What you should do: Reproduce the lines beginning at the one that contains "You are a computer-use agent." and ending with the last line of the records, replacing "screenshot" with "screen image" and changing nothing else. Omit the pictures from your answer.

Input records:
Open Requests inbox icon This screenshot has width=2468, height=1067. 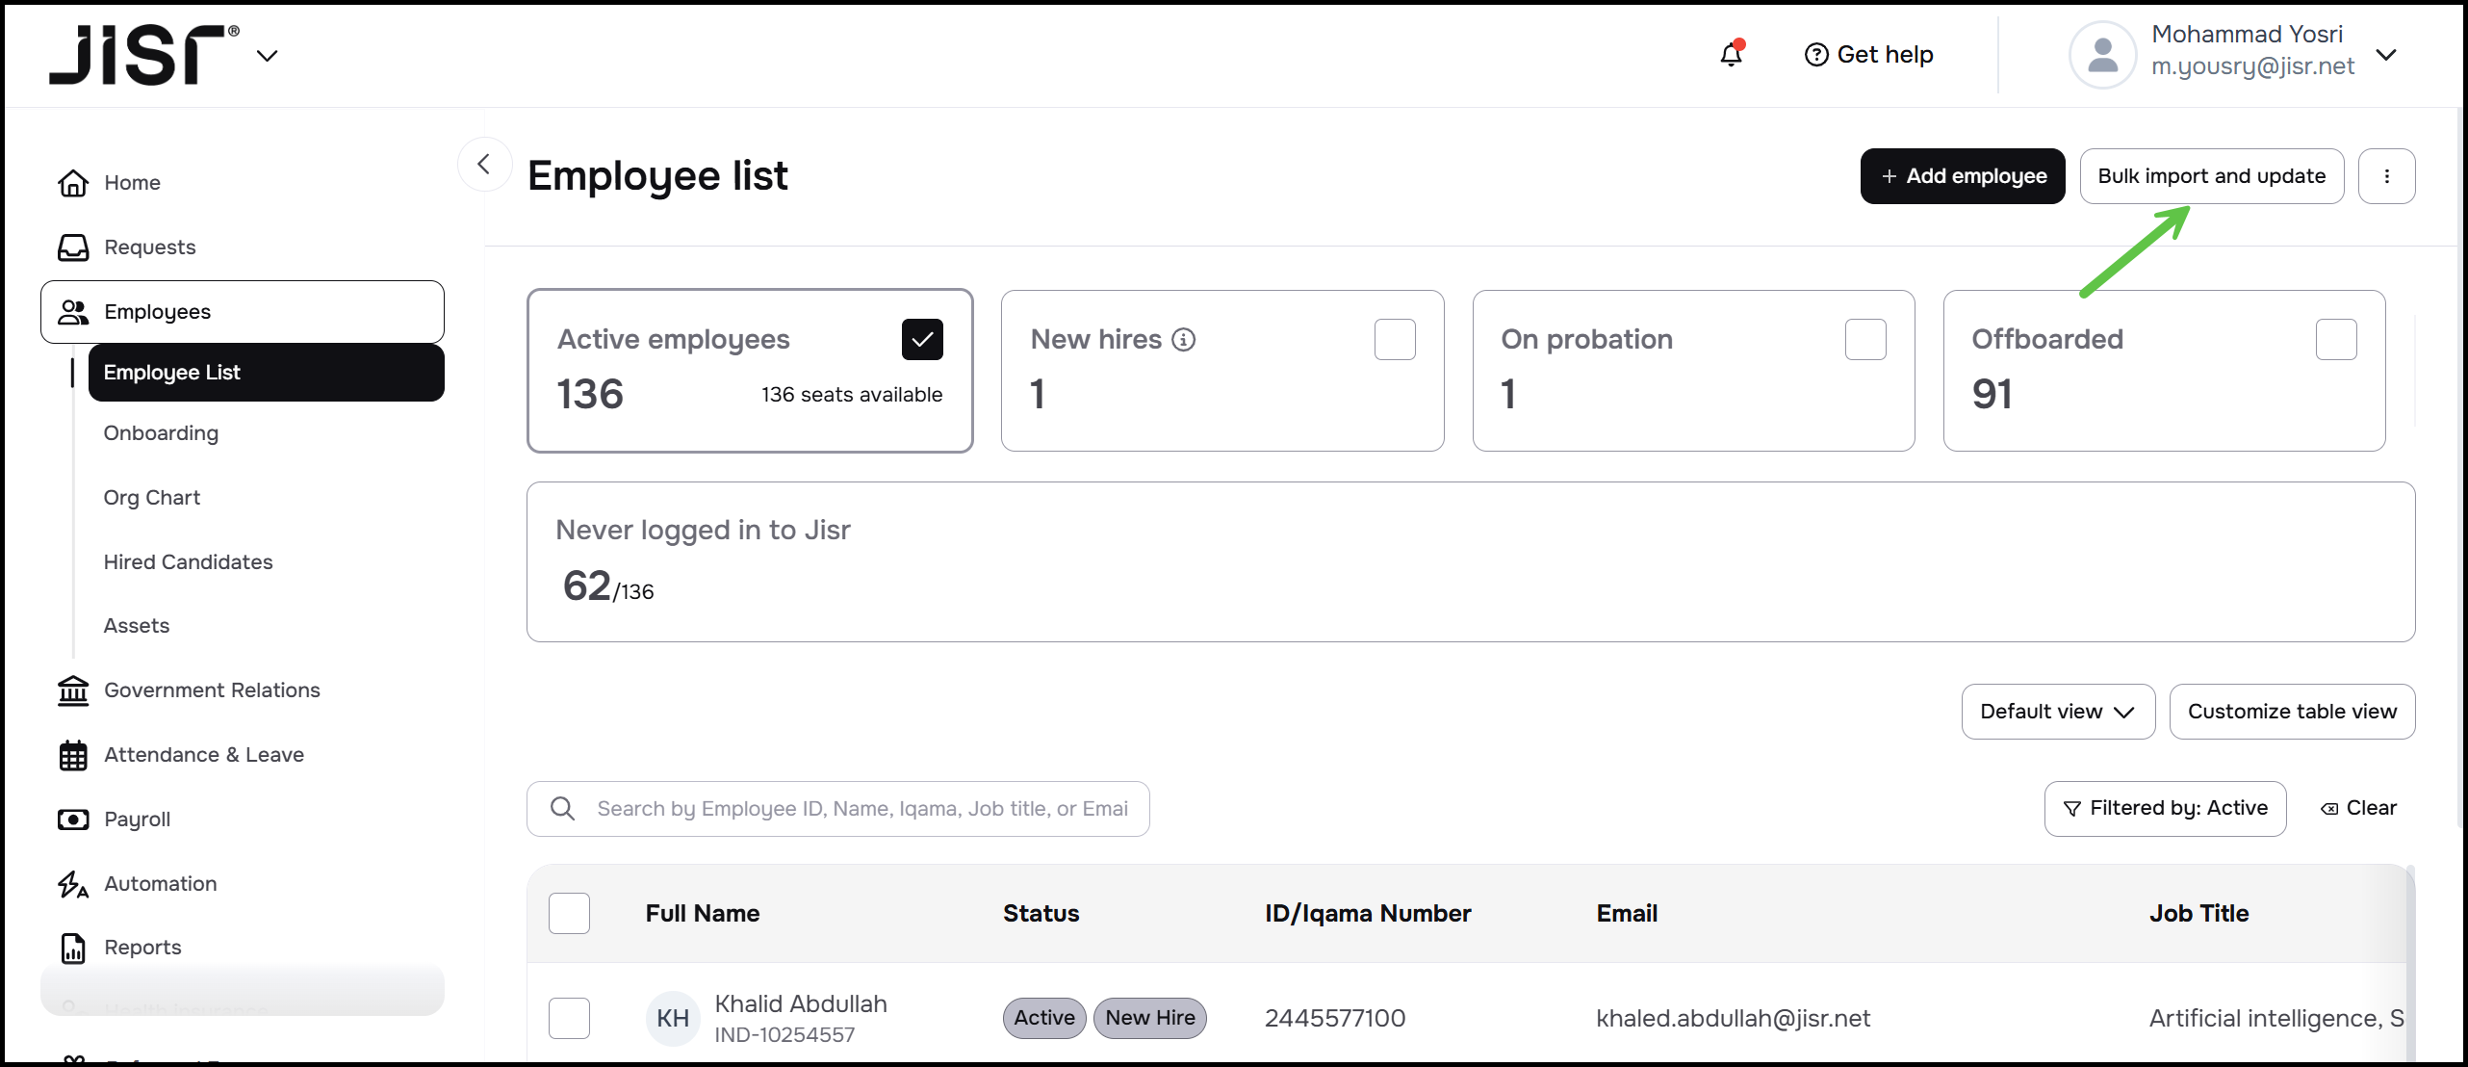coord(73,247)
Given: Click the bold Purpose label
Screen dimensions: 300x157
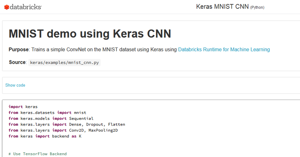Looking at the screenshot, I should click(19, 50).
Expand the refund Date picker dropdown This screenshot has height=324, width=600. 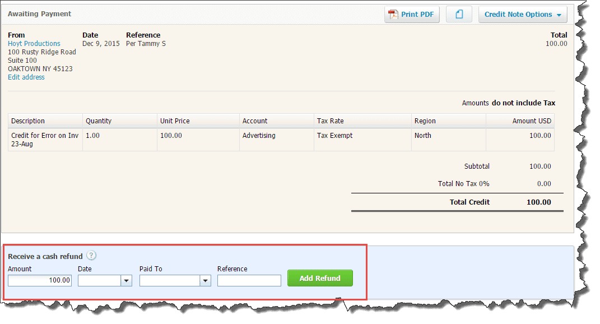(x=126, y=280)
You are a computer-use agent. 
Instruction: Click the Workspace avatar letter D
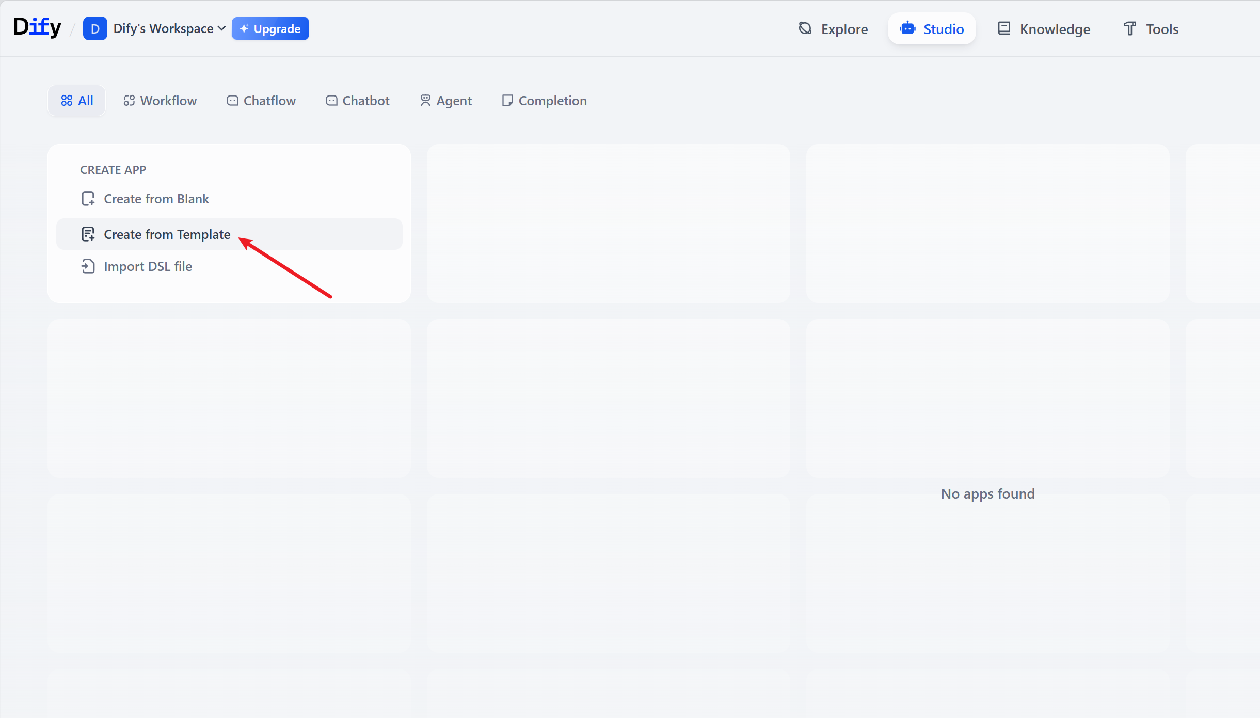point(95,28)
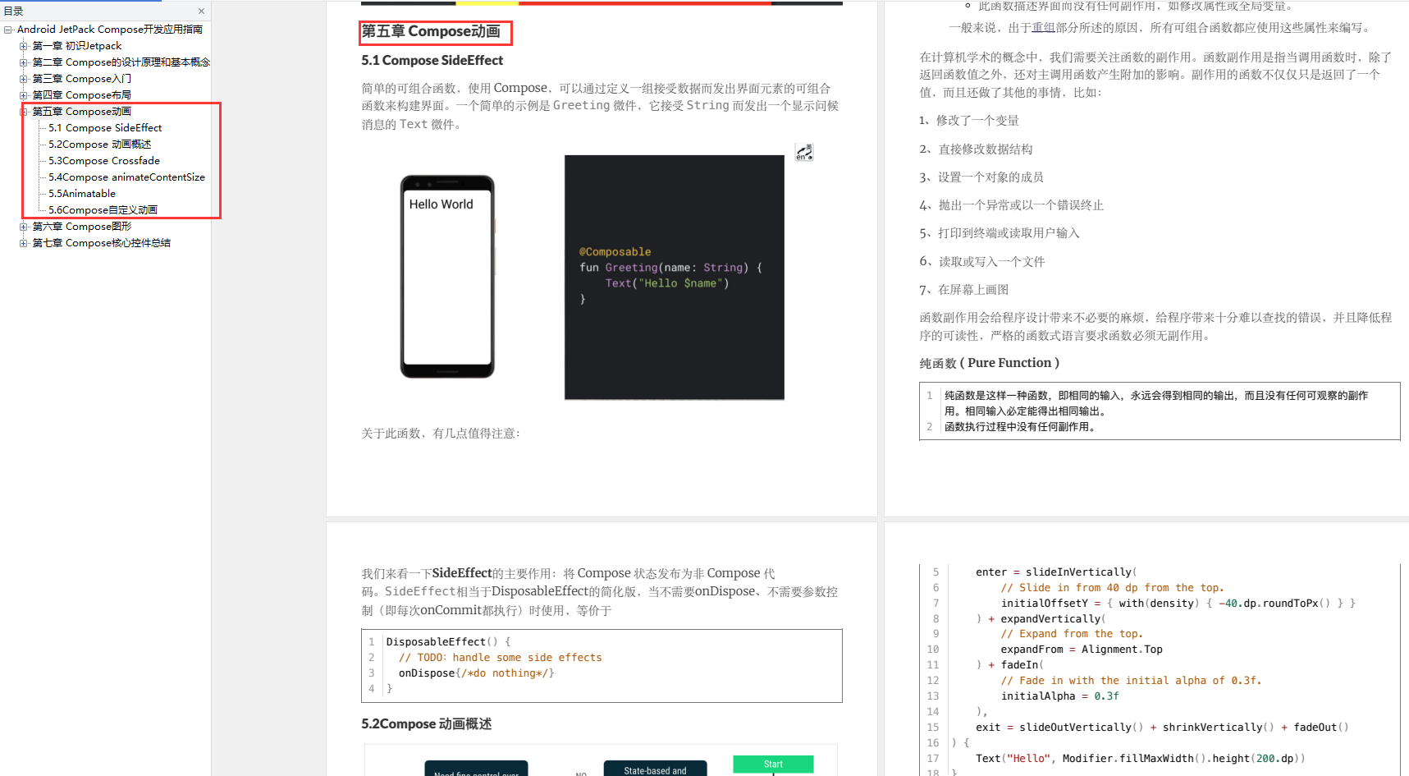Image resolution: width=1409 pixels, height=776 pixels.
Task: Select 5.2 Compose 动画概述 entry
Action: click(x=98, y=144)
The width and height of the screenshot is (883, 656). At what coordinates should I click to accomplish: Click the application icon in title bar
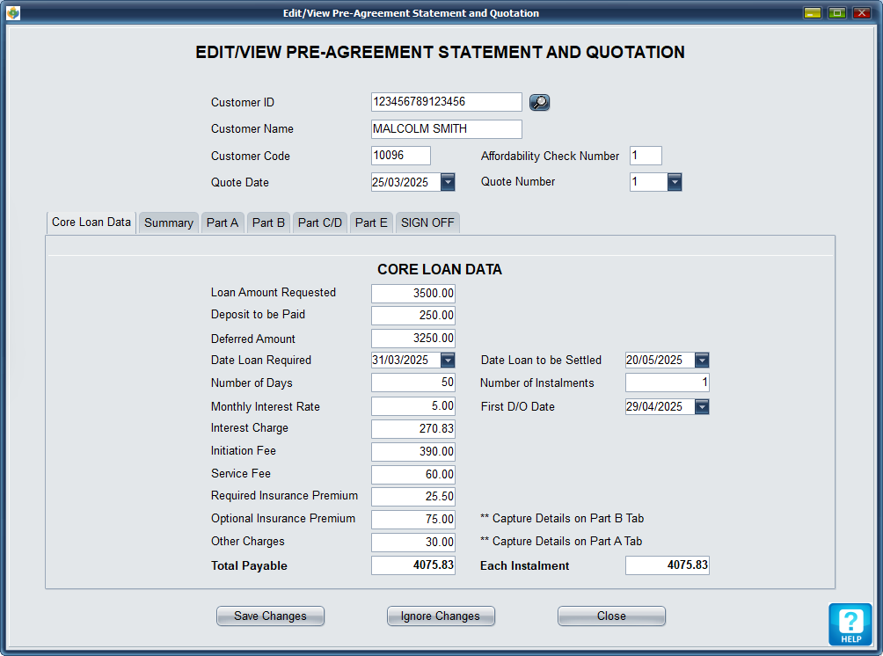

Result:
You are a computer-use agent. 
Instruction: Click the Workspace avatar letter D
point(95,28)
Image resolution: width=1409 pixels, height=776 pixels.
Task: Select 5.2 Compose 动画概述 entry
Action: click(x=98, y=144)
The width and height of the screen image is (883, 656). At what coordinates should I click to accomplish: Click the application icon in title bar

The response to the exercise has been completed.